Problems with outcomes studies
Every outcome study I am aware of either assumes a level playing field or discounts the importance of what the patient brings to the table before being assessed and subsequently fit with a prosthesis or prostheses. In other words, we fit the patient and then start paying attention to the results.
This is ridiculous. There are many things wrong with this approach, but the bottom line is: how can you possibly lump all the personalities of the subjects into one group and then expect your outcomes data to have validity? You can’t. I don’t care what elaborate validation procedures and formulas you use to justify your results.
My advice is to stop what you are doing and rethink the program. You might want to consider variables such as behavioral tendencies, personality traits, attitudes, prior experiences and preconceived notions and how these might impact prosthetic outcomes. Sometimes these indices should be considered irrespective of the prostheses used, and sometimes the prosthetic system or control strategy used is a trigger by which these personal attributes play an even more significant role in affecting outcomes. Who knows? Right now we don’t, but we should. And the only way we are going to find out is if we create an instrument to delineate these important factors and categorize them so we can determine their impact on outcomes.
Back to basics
Sometimes, it’s the simple things that make the difference.

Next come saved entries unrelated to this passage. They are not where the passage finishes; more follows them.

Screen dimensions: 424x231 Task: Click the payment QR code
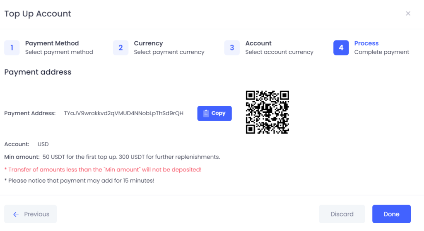[x=267, y=112]
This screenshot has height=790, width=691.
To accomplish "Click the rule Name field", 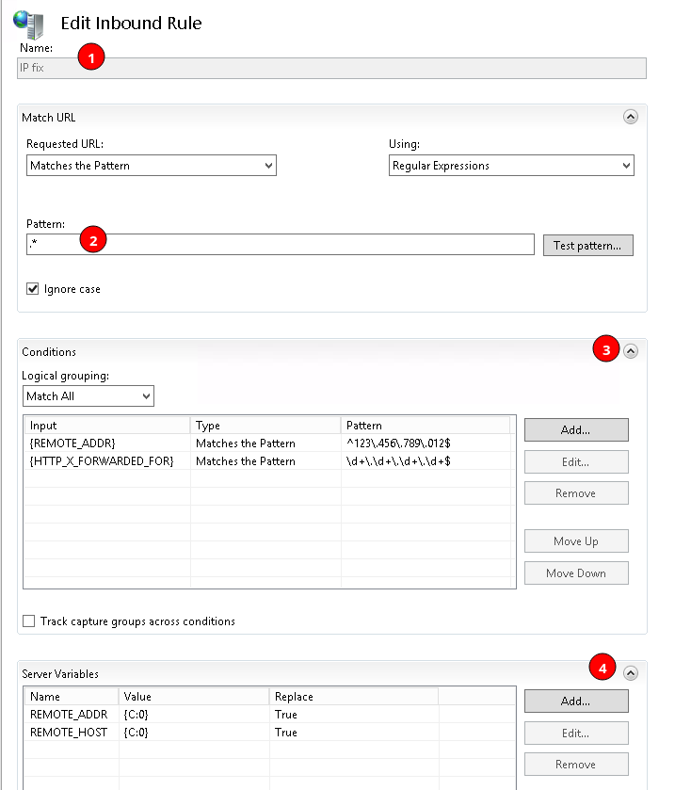I will click(x=331, y=68).
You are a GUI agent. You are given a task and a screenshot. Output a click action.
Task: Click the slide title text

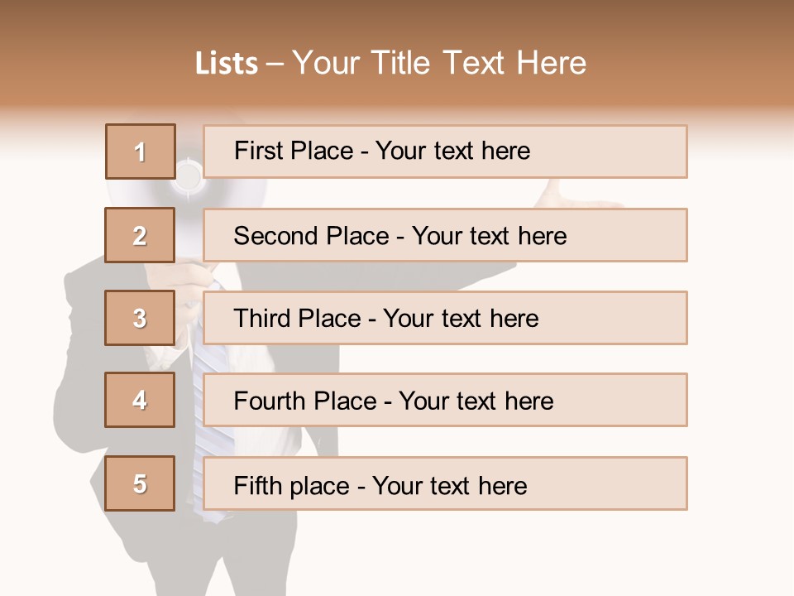point(391,63)
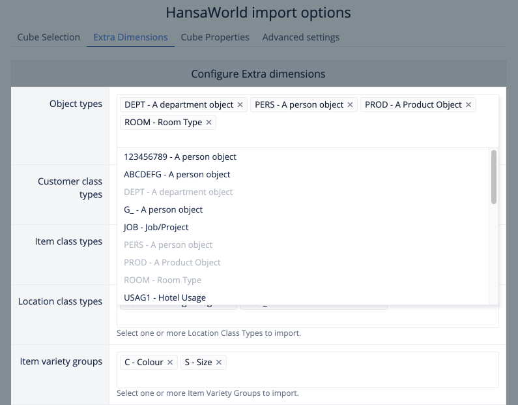This screenshot has height=405, width=518.
Task: Click inside Object types input field
Action: (x=306, y=137)
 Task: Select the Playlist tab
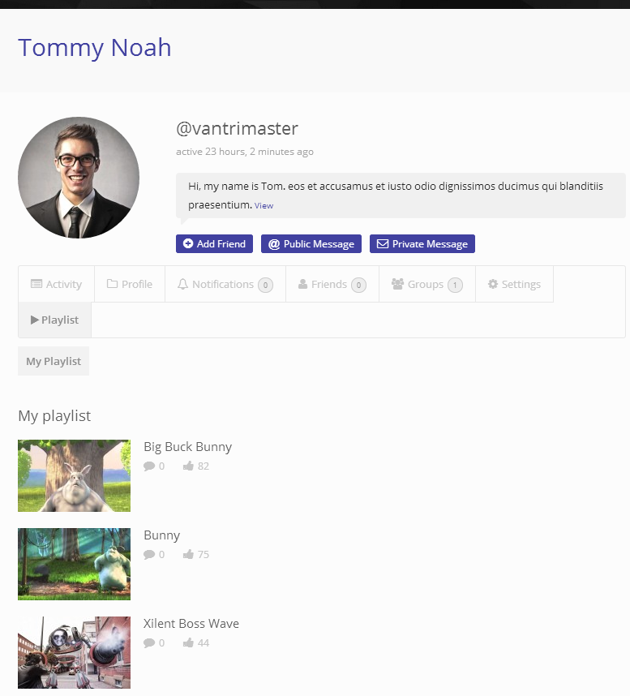coord(54,320)
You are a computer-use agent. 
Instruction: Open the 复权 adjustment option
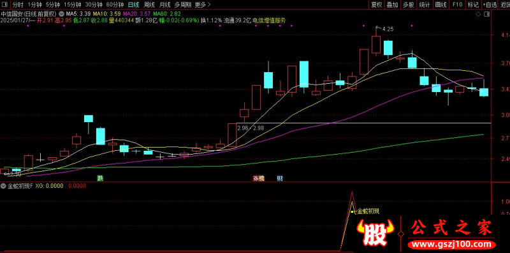(376, 5)
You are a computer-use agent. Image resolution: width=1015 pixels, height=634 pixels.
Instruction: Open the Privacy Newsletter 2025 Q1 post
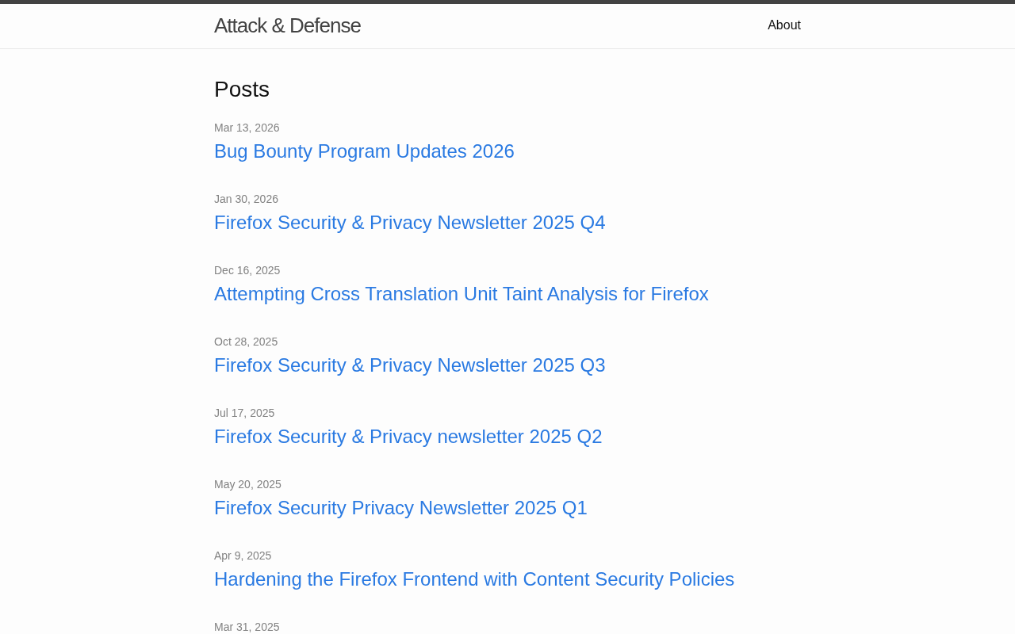[x=400, y=508]
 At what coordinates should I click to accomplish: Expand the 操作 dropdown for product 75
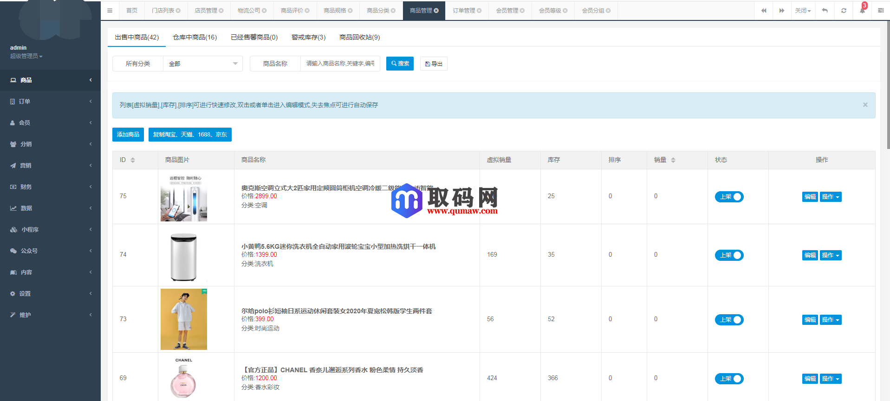[x=830, y=197]
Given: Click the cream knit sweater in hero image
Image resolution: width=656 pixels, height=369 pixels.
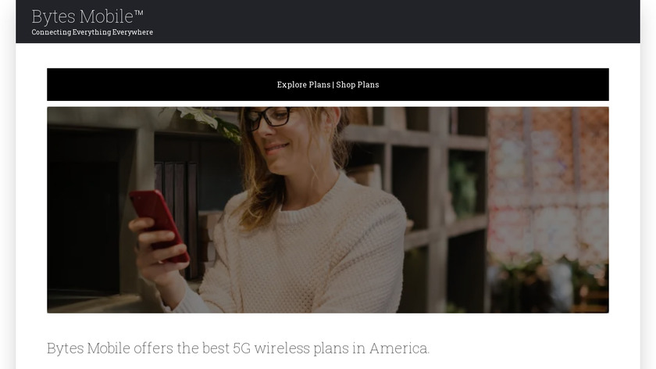Looking at the screenshot, I should pos(293,251).
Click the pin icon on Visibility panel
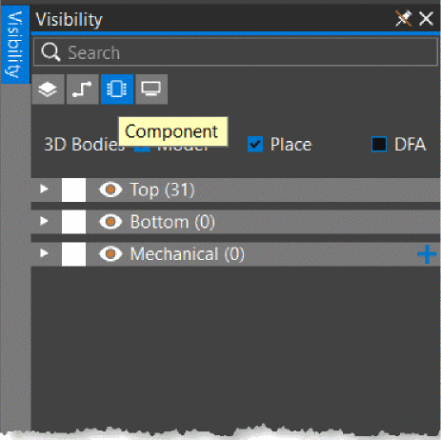 tap(404, 18)
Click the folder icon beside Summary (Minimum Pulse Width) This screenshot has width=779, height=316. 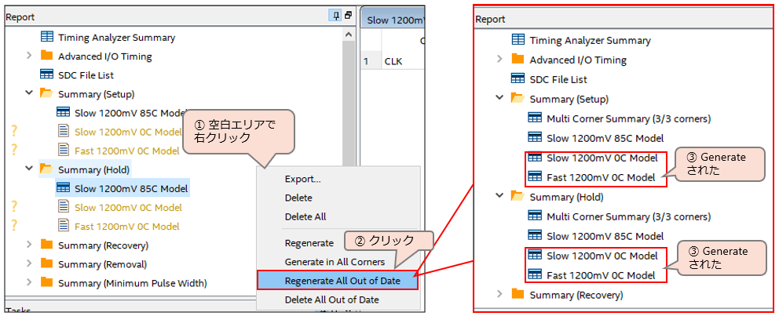[x=46, y=283]
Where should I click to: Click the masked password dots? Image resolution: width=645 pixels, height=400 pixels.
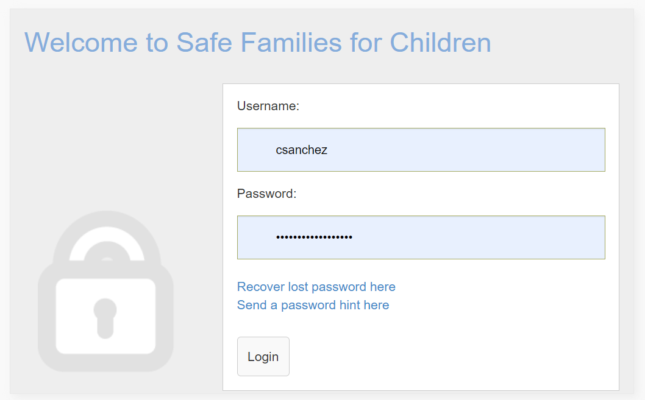pyautogui.click(x=315, y=237)
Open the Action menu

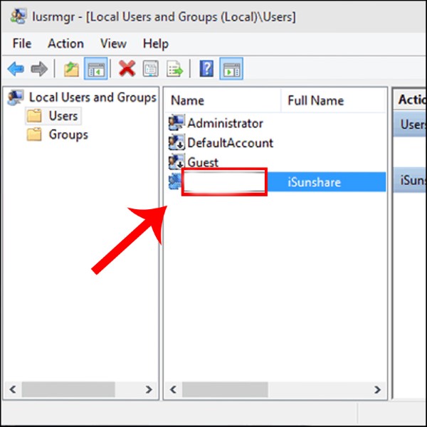click(65, 43)
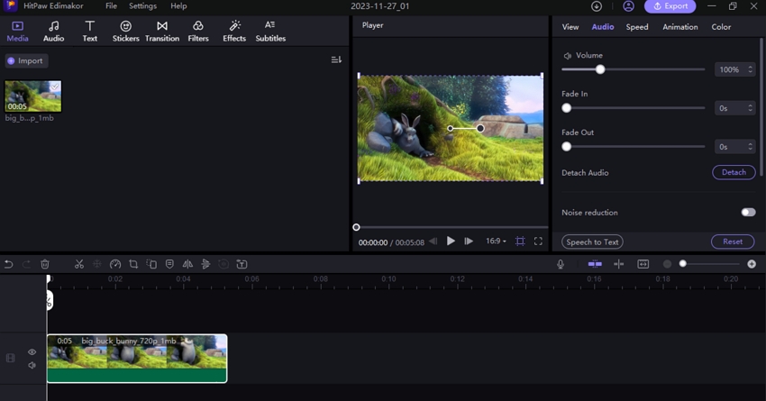This screenshot has width=766, height=401.
Task: Mute the video track with speaker icon
Action: click(x=32, y=365)
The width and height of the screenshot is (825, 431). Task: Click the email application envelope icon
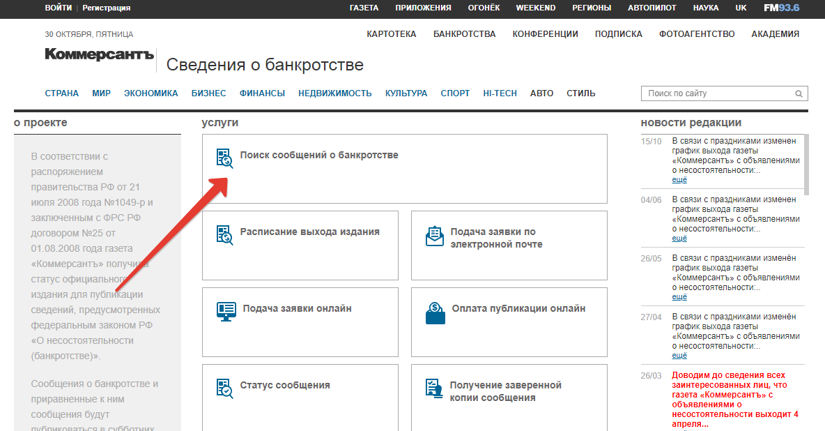click(434, 236)
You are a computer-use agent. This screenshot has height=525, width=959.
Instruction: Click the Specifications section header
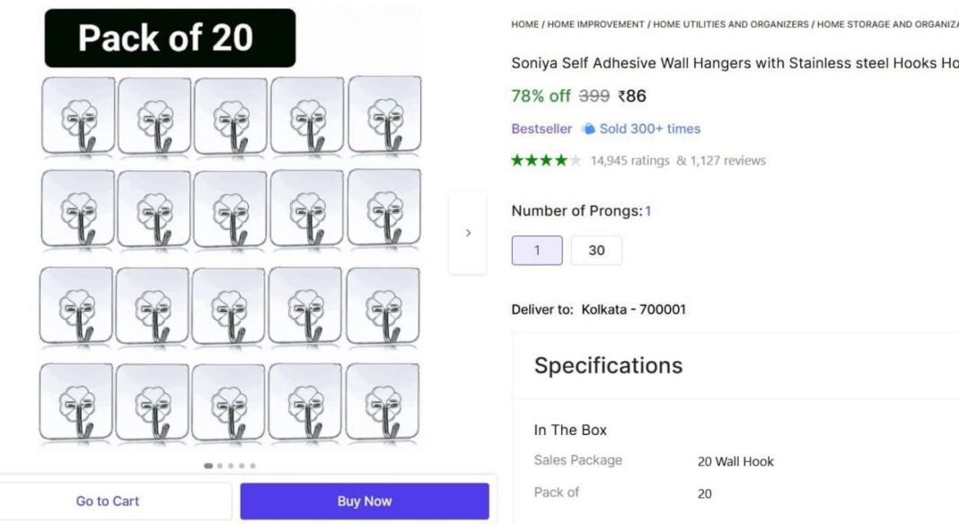click(x=609, y=365)
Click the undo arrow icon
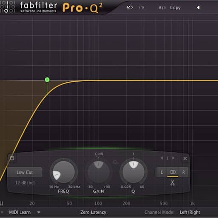Image resolution: width=218 pixels, height=218 pixels. pyautogui.click(x=130, y=7)
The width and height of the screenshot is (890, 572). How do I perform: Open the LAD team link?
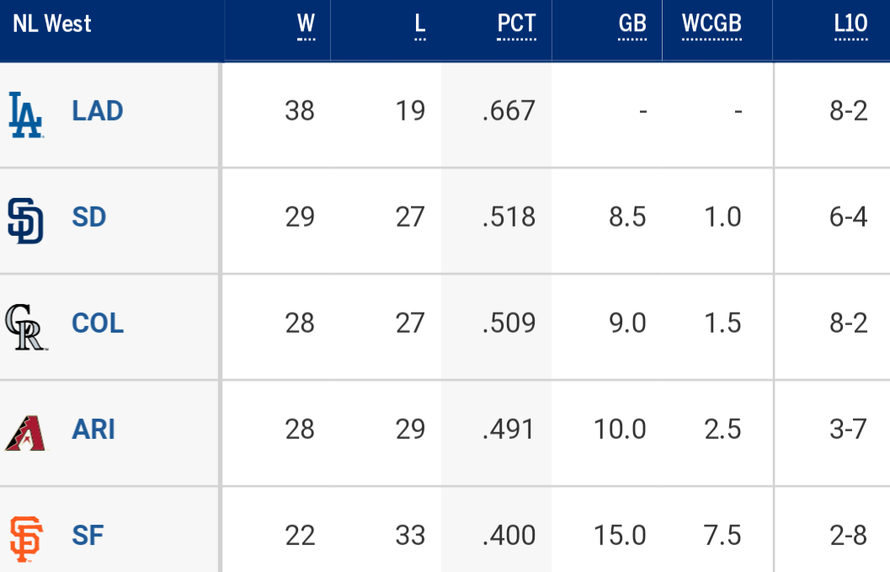pyautogui.click(x=97, y=110)
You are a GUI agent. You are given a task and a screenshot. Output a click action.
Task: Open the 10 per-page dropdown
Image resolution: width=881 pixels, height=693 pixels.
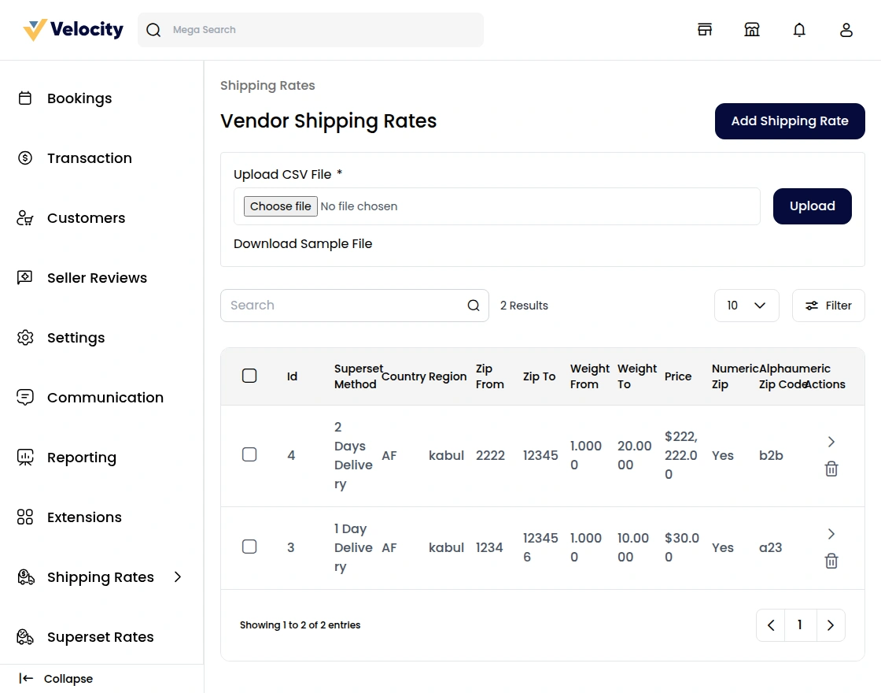coord(746,306)
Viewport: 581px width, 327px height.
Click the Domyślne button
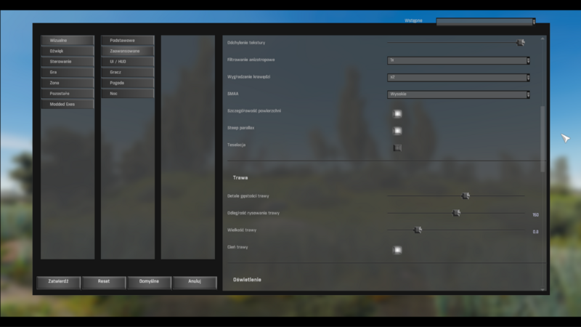point(149,281)
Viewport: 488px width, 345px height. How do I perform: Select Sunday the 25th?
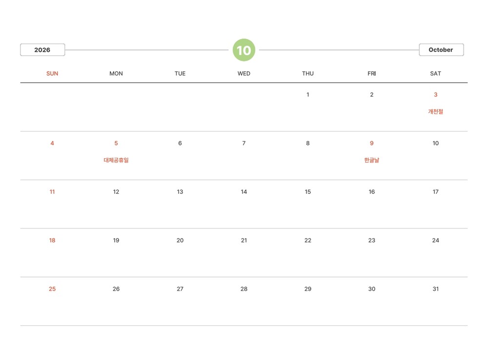(x=52, y=289)
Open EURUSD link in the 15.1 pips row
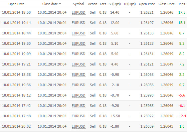The height and width of the screenshot is (132, 187). pos(78,23)
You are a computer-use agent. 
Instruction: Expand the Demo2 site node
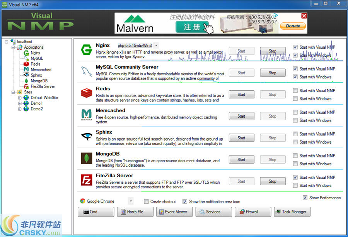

For example, say I presented just one outcome to a payer: that 98.5% of my patients are still wearing their prosthesis, no matter for what, how frequently or for how long, while my competitors’ percentages are markedly lower. My guess is most researchers would say my outcome is invalid, and yet it is probable that I am doing something right, something that is making the difference.
Only a prosthetist could comprehend the significance of a person willing to go through the hassle of stuffing their arm into a hot “socket,” strapping on cables and harnessing, and then walking around with something so heavy and so limited in capability as our current technology allows… when they could just forget the hassle and leave it in the closet.
If we had started measuring just this one simple outcome 30 years ago, we would have quickly identified winners and losers regarding clinical protocol and the important data to focus on during assessment.
Instead, we as a community have waited for decades for the “professionals” to come out with their incredibly complex (but valid, of course) tools that we will be able to punch holes through a mile wide.
So researchers, please take a step back and ask yourselves, how valid are our tools if we base them on a single description of a human as a blank slate, that if only we perform steps one through twelve, we will achieve success? I know some of these instruments actually inquire about previous prosthetic experience, but this does not go far enough.
In the near future, I will be presenting, along with other colleagues, an instrument that actually instills the human element into the equation before they receive their prosthesis. We understand that who you are matters as much as what you get and how it is delivered. There are probably a few outcomes projects that have taken this into consideration, at least in part, but I have not heard of any.
I will call on a few PhD wizards to check my team’s work, just to be sure it is “valid.”
In conclusion, in addition to satisfying our payers’ demands for hard numbers, we need to ascertain what really matters to our patients. We then need to find out who they are and their personal and mental attributes that may suggest how we should adjust the clinical protocol to maximize their personal, individualized rehabilitation strategy. Then we will be able to truly judge outcomes in a patient’s actual life.